- [EXERCISE GOAL]:
Below are some records; output exactly the lines from the line with "Open Excel 2016 from the Start menu" to the line with "This screenshot has height=566, width=924.", both ends kept, and nothing more.

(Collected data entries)
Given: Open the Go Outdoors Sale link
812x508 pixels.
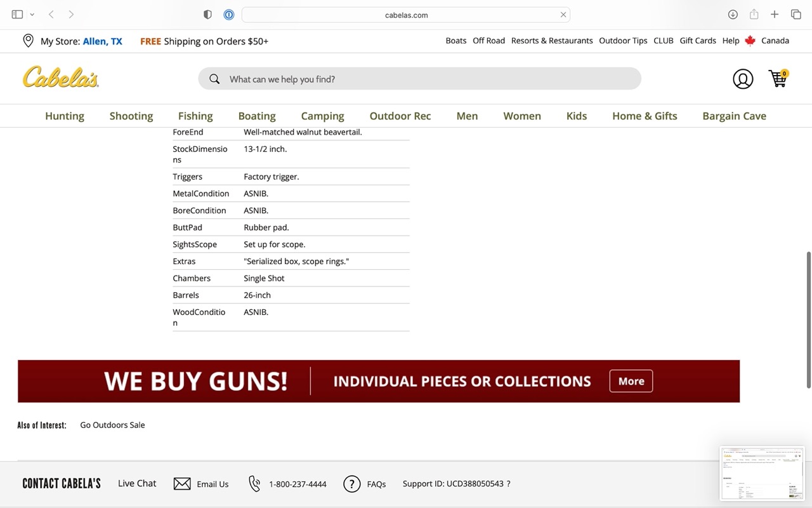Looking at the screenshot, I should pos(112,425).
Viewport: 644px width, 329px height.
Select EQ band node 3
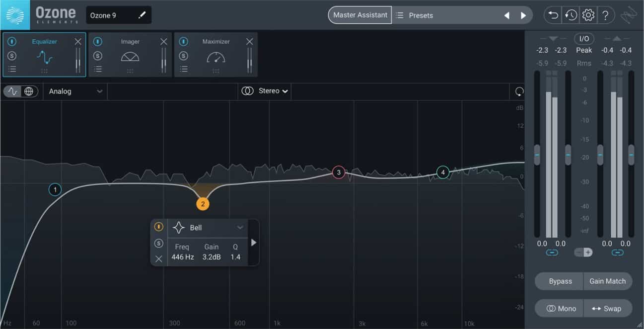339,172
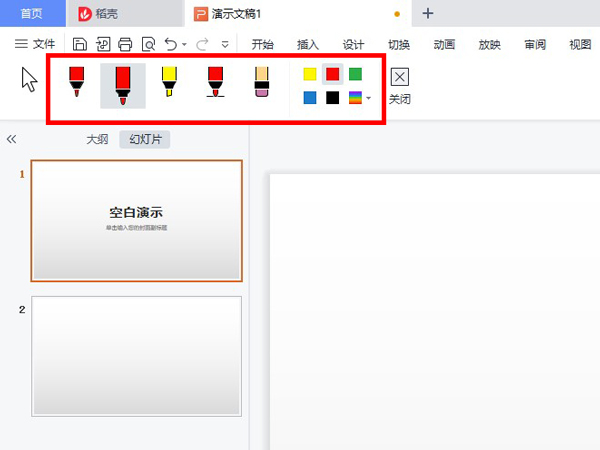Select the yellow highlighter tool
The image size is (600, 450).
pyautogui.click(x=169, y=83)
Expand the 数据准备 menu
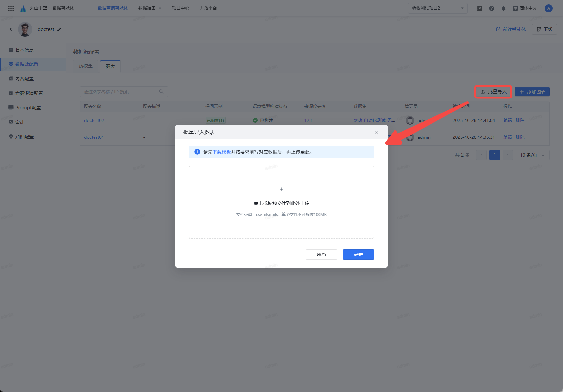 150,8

---

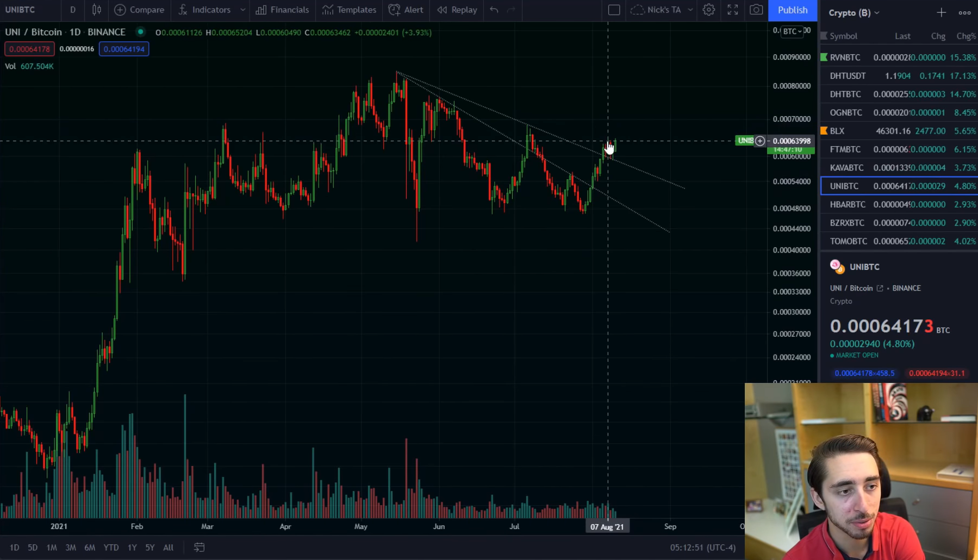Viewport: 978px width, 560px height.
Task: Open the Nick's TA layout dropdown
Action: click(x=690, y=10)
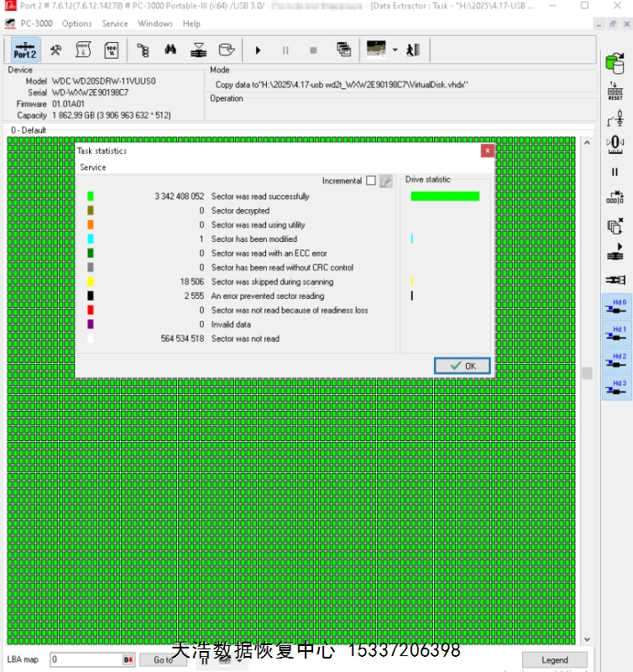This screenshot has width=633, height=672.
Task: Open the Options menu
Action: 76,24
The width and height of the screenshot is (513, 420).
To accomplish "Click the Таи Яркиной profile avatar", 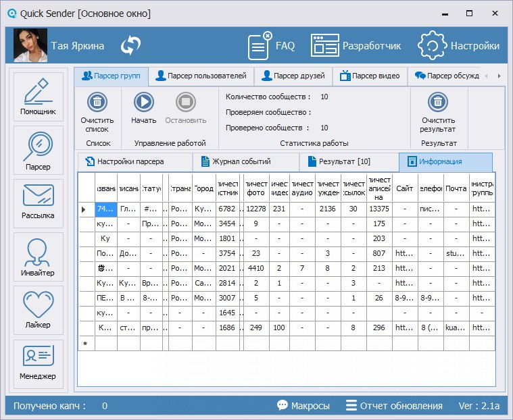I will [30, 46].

* * *

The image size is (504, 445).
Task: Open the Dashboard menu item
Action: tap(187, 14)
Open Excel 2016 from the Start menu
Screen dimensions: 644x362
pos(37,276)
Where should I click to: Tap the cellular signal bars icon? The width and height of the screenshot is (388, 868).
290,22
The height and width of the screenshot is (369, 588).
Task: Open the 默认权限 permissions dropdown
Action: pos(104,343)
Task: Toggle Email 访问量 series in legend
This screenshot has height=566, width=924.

- [EXERCISE SOLUTION]:
Open Excel 2016 from the Start menu
Screen dimensions: 644x362
pos(37,276)
Where should I click to: Tap the cellular signal bars icon? The width and height of the screenshot is (388, 868).
290,22
The height and width of the screenshot is (369, 588).
Task: Open the 默认权限 permissions dropdown
Action: pos(104,343)
Task: Toggle Email 访问量 series in legend
This screenshot has height=566, width=924.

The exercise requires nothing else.